11 Aralık 2013 Çarşamba günü TBMM’de
İnsan Haklarının Unutulan Parçası “Mağdur Hakları” Paneli gerçekleşti. Ben de
panelde konuşmacıydım, panelde konuşan tek mağdur bendim, Trafik Mağduru. Meclis
İnsan Hakları Komisyonu gerçekleştirmiş paneli, Adalet Bakanlığı Mağdur Hakları
Daire Başkanlığı ile ortak olarak. Genelde akademisyenler ve bürokratlar söz
aldı, mağdurların haklarının gözetilmediği konusunda hem fikirler ve sanığa
tanınan ayrıcalığın artık mağdurlara da tanınması gerektiği konusu da, ayrı
ayrı hepsinin sunumunda yer aldı. Genel olarak geç de olsa bu fikrin yerleşmesi
oldukça umut verici ama yine “cek” ve “cak”larla giden bir paneldi, mağdurlar
açısından bu gelişmeler ne zaman hayata geçer? Bürokrasinin nerelerine hangi
haklar takılır onu zaman içinde göreceğiz.
Meclis basını açılışta yoğundu, Meclis
Başkanı, Aile ve Sosyal Politikalar Bakanı ve Milletvekilleri açılışta
yerlerini aldılar. Özellikle Aile ve Sosyal Politikalar Bakanı, kadına yönelik şiddet konusunda, yeterli
olmadığını belirterek yapılan çalışmaları aktardı. Hakim ve savcılar sözlerine
bize kimse teşekkür etmiyor diye başladı. Evet kimse bir hakime ya da savcıya teşekkür
etmiyor çünkü yargılama yaparken en önemli etkeni yani “insan”ı göz ardı ediyorlar, görmüyorlar bile, sadece
maddi hata üzerinde yoğunlaşarak davalarını tamamlıyorlar. Açılış sonrası ara
verildi ve salonda bir boşalma oldu, öğle arasından sonra ise panel salonu
iyice boşaldı ve dolu koltuklar parmakla sayılmaya başlandı. O sırada zaten
Meclis salonunda küfür sendromu varmış, çıkınca öğrendim. Benim en çok garibime
giden, Meclis İnsan Hakları Komisyonunun bir etkinliği olmasına rağmen komisyon
üyelerinden katılanlar sadece iktidar partisiydi. Muhalefetten bir tek kişi
katılmamıştı. Mağdurlar açısından önemli olan ve yasa çıkması için
milletvekillerine gereksinim olan konuda bile birlik yoktu. Meclis, en başından unutmuştu "İnsan haklarının Unutulmaz Parçası" olan Mağdurları...
Ben en son sunumu yaptım, salonda parmakla
sayılan kalabalık yıkılma noktasındaydı artık, benim rakamlarımı ve örneklerimi
sanki ilk kez duyuyorlar gibi şaşırdılar. Çünkü trafik çarpışmaları ve trafik
mağdurları halının altına süpürülüp geçiştirilen bir sorundu her zaman için.

**Yapılacak Görevler**:
**A)** Şu ifadelerin mağdur hakları paneli yazısıyla uyuşup uyuşmadığını belirtin. Her biri için evet ya da hayır deyin ve karara esas olan sözleri yazıdan birebir alıntılayın: (i) Panelde konuşan tek mağdur yazardı. (ii) Komisyonun muhalefetteki üyeleri panele katıldı. (iii) Yazar sunumunu ilk sırada yaptı.
**B)** Kayıtların başından "BLOG HOME (315, 360)" ifadesinin bulunduğu satıra kadar her şeyi, o satır da dahil olmak üzere yeniden yazın. "FOR PHOTOGRAPHERS" yerine "FOR VIDEOGRAPHERS" koyun, geri kalan her şeyi aynen bırakın ve yalnızca bu satırları verin.

(Bir veri kaynağından kayıtlar)
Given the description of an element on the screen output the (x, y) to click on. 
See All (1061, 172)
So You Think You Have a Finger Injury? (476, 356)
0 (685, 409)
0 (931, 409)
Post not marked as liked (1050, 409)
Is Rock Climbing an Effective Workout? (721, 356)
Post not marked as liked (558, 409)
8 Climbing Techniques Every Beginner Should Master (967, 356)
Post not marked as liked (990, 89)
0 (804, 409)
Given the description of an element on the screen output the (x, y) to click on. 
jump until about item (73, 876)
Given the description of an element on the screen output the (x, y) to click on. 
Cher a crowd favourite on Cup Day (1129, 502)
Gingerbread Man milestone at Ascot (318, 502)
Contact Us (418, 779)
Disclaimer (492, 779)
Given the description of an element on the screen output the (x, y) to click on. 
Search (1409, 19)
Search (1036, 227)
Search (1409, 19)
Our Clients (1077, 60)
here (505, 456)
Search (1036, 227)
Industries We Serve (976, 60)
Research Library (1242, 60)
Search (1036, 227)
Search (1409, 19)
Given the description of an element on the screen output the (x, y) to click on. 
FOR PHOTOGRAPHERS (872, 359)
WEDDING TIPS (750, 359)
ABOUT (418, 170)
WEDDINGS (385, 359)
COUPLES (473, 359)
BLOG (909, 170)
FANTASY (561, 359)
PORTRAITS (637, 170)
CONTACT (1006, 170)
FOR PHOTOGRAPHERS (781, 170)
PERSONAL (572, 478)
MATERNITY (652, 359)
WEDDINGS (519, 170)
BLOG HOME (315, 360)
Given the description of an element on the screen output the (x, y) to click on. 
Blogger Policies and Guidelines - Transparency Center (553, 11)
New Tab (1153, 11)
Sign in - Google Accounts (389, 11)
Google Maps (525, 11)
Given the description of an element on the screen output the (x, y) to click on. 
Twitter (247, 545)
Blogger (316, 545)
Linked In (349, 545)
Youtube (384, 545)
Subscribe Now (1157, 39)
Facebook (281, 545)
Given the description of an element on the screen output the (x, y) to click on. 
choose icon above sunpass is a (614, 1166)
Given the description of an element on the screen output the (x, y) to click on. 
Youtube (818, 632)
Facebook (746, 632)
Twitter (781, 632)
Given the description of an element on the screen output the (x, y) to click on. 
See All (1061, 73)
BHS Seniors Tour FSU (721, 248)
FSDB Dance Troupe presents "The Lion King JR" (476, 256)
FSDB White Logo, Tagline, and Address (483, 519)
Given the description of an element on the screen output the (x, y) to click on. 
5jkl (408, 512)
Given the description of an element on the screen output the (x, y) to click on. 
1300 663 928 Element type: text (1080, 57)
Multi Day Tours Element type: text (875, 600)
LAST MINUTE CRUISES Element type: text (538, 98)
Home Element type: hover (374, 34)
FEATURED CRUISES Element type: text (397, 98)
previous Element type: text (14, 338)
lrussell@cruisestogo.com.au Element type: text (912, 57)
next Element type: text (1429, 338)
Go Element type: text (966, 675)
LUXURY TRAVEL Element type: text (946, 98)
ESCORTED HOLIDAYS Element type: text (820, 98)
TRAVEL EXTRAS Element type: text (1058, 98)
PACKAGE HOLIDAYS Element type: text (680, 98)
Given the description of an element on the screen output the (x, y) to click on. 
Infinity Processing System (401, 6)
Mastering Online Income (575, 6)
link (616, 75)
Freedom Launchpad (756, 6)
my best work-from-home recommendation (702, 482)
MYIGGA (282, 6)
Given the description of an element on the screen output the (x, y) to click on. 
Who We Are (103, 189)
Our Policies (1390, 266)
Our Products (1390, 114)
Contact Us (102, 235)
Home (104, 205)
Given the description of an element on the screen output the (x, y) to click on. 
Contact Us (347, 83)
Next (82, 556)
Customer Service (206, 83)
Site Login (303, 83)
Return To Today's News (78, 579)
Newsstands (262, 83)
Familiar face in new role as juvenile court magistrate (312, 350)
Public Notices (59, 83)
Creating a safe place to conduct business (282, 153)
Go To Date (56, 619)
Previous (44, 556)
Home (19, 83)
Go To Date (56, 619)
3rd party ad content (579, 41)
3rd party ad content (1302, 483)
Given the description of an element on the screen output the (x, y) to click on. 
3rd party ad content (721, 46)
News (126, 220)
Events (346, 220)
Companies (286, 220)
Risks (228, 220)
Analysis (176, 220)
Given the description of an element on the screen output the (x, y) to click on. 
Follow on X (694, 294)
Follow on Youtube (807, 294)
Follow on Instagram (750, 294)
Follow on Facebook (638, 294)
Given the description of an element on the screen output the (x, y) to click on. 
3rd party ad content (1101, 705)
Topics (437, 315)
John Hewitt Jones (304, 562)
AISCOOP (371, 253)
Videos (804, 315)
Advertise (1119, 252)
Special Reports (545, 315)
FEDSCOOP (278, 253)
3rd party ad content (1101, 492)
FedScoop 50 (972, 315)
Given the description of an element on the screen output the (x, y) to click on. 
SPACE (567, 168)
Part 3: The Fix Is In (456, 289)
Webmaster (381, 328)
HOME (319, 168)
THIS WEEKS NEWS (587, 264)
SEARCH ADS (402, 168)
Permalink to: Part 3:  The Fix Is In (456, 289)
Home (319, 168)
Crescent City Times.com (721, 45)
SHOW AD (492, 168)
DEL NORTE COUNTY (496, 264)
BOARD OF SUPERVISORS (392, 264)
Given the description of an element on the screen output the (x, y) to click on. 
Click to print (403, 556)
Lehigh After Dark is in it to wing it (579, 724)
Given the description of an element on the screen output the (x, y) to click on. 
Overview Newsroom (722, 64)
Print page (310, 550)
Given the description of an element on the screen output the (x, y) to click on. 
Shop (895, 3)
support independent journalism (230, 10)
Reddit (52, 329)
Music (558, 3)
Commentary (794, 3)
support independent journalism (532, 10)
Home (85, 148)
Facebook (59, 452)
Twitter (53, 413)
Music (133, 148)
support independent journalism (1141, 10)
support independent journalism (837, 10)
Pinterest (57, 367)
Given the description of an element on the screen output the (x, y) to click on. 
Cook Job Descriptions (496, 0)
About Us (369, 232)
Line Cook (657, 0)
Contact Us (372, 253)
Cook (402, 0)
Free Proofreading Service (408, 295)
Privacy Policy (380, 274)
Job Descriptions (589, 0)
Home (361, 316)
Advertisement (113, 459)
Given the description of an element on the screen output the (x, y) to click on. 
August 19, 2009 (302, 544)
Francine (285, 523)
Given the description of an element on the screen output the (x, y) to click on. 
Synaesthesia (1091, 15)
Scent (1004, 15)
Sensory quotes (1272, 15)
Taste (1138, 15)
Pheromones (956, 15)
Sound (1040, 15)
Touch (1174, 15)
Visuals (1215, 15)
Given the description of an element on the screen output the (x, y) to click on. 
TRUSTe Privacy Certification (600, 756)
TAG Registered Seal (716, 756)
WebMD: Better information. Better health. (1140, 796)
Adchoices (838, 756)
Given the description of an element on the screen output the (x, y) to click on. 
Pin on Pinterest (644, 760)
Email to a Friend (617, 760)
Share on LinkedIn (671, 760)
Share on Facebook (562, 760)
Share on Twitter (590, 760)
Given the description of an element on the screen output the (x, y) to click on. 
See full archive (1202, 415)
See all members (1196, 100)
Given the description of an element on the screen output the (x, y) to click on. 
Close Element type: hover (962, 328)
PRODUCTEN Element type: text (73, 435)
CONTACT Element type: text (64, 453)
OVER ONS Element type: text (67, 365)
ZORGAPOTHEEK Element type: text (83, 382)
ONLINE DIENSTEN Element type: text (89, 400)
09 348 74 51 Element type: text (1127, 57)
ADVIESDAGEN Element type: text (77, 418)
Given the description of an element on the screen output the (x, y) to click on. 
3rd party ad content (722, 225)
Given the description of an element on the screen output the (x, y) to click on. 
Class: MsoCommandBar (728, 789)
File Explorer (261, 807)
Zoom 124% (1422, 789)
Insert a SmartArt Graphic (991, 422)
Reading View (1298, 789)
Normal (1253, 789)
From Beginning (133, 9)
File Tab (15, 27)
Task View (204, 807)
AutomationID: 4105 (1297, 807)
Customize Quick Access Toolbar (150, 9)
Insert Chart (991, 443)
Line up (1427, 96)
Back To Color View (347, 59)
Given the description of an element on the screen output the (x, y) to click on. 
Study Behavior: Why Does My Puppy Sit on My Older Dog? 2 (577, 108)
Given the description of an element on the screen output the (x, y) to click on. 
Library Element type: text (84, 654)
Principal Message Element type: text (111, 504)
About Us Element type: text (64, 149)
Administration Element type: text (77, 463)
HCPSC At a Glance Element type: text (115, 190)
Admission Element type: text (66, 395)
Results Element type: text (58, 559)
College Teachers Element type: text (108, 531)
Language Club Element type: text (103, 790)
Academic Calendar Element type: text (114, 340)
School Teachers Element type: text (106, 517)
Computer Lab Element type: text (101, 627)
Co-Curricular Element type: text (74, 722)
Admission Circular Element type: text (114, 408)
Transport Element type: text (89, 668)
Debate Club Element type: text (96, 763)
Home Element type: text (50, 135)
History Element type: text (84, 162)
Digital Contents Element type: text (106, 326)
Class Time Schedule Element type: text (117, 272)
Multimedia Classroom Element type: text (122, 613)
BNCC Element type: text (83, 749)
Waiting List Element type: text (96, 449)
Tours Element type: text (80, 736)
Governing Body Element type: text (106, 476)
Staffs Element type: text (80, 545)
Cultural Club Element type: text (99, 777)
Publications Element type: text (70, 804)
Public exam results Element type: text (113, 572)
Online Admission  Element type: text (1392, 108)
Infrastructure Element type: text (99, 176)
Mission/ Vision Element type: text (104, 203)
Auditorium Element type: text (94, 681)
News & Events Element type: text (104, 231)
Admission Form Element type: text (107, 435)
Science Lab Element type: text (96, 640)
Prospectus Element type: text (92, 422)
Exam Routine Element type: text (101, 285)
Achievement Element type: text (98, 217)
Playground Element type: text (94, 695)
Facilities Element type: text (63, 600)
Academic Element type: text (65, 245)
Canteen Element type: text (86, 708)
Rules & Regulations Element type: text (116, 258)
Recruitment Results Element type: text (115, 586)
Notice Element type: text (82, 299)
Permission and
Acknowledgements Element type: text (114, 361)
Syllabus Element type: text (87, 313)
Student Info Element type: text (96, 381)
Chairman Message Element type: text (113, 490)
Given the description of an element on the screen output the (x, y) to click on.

**Tam Çözümler**:
**A)**
(i) Evet: "panelde konuşan tek mağdur bendim"
(ii) Hayır: "Muhalefetten bir tek kişi katılmamıştı."
(iii) Hayır: "Ben en son sunumu yaptım"

**B)**
Given the description of an element on the screen output the (x, y) to click on. 
See All (1061, 172)
So You Think You Have a Finger Injury? (476, 356)
0 (685, 409)
0 (931, 409)
Post not marked as liked (1050, 409)
Is Rock Climbing an Effective Workout? (721, 356)
Post not marked as liked (558, 409)
8 Climbing Techniques Every Beginner Should Master (967, 356)
Post not marked as liked (990, 89)
0 (804, 409)
Given the description of an element on the screen output the (x, y) to click on. 
jump until about item (73, 876)
Given the description of an element on the screen output the (x, y) to click on. 
Cher a crowd favourite on Cup Day (1129, 502)
Gingerbread Man milestone at Ascot (318, 502)
Contact Us (418, 779)
Disclaimer (492, 779)
Given the description of an element on the screen output the (x, y) to click on. 
Search (1409, 19)
Search (1036, 227)
Search (1409, 19)
Our Clients (1077, 60)
here (505, 456)
Search (1036, 227)
Industries We Serve (976, 60)
Research Library (1242, 60)
Search (1036, 227)
Search (1409, 19)
Given the description of an element on the screen output the (x, y) to click on. 
FOR VIDEOGRAPHERS (872, 359)
WEDDING TIPS (750, 359)
ABOUT (418, 170)
WEDDINGS (385, 359)
COUPLES (473, 359)
BLOG (909, 170)
FANTASY (561, 359)
PORTRAITS (637, 170)
CONTACT (1006, 170)
FOR VIDEOGRAPHERS (781, 170)
PERSONAL (572, 478)
MATERNITY (652, 359)
WEDDINGS (519, 170)
BLOG HOME (315, 360)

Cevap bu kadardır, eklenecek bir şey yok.